%%

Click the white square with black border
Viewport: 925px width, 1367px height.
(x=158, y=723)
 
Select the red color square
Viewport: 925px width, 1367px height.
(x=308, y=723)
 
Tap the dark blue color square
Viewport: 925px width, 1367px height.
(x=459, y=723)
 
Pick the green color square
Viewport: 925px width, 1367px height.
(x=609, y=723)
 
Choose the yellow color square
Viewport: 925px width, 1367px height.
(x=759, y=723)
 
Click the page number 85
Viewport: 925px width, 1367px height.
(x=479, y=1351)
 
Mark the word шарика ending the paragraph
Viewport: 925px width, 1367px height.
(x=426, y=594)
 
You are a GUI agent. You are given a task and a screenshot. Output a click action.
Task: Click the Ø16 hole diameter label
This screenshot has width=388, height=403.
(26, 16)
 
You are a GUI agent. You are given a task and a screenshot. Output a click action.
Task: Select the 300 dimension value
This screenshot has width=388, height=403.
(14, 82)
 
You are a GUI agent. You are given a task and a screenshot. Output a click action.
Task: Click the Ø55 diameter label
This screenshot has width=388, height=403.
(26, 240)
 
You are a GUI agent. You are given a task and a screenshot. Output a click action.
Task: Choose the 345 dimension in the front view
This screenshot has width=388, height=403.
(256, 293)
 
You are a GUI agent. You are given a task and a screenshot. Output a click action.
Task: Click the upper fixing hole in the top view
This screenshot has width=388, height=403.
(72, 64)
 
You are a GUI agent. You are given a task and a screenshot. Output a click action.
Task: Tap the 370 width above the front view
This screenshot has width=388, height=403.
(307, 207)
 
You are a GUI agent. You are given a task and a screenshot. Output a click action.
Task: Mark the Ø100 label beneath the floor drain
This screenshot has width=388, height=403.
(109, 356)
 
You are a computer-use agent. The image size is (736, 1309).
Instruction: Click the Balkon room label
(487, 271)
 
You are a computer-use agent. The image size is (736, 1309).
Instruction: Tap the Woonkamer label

%%

• What this task involves: Can you duplicate the data above word for word, starting with the line containing "Choose the yellow color square" and going on through the last line of the data?

• Output of the exercise:
Choose the yellow color square
Viewport: 925px width, 1367px height.
(x=759, y=723)
 
Click the page number 85
Viewport: 925px width, 1367px height.
(x=479, y=1351)
 
Mark the word шарика ending the paragraph
Viewport: 925px width, 1367px height.
(x=426, y=594)
 
You are a GUI agent. You are given a task and a screenshot. Output a click action.
Task: Click the Ø16 hole diameter label
This screenshot has width=388, height=403.
(26, 16)
 
You are a GUI agent. You are given a task and a screenshot. Output a click action.
Task: Select the 300 dimension value
This screenshot has width=388, height=403.
(14, 82)
 
You are a GUI agent. You are given a task and a screenshot. Output a click action.
Task: Click the Ø55 diameter label
This screenshot has width=388, height=403.
(26, 240)
 
You are a GUI agent. You are given a task and a screenshot. Output a click action.
Task: Choose the 345 dimension in the front view
This screenshot has width=388, height=403.
(256, 293)
 
You are a GUI agent. You are given a task and a screenshot. Output a click action.
Task: Click the upper fixing hole in the top view
This screenshot has width=388, height=403.
(72, 64)
 
You are a GUI agent. You are given a task and a screenshot. Output a click action.
Task: Tap the 370 width above the front view
This screenshot has width=388, height=403.
(307, 207)
 
You are a GUI agent. You are given a task and a screenshot. Output a click action.
Task: Mark the Ø100 label beneath the floor drain
This screenshot has width=388, height=403.
(109, 356)
 
You are a computer-use agent. The image size is (736, 1309).
Instruction: Click the Balkon room label
(487, 271)
 
You are a computer-use agent. The image size is (736, 1309).
Instruction: Tap the Woonkamer label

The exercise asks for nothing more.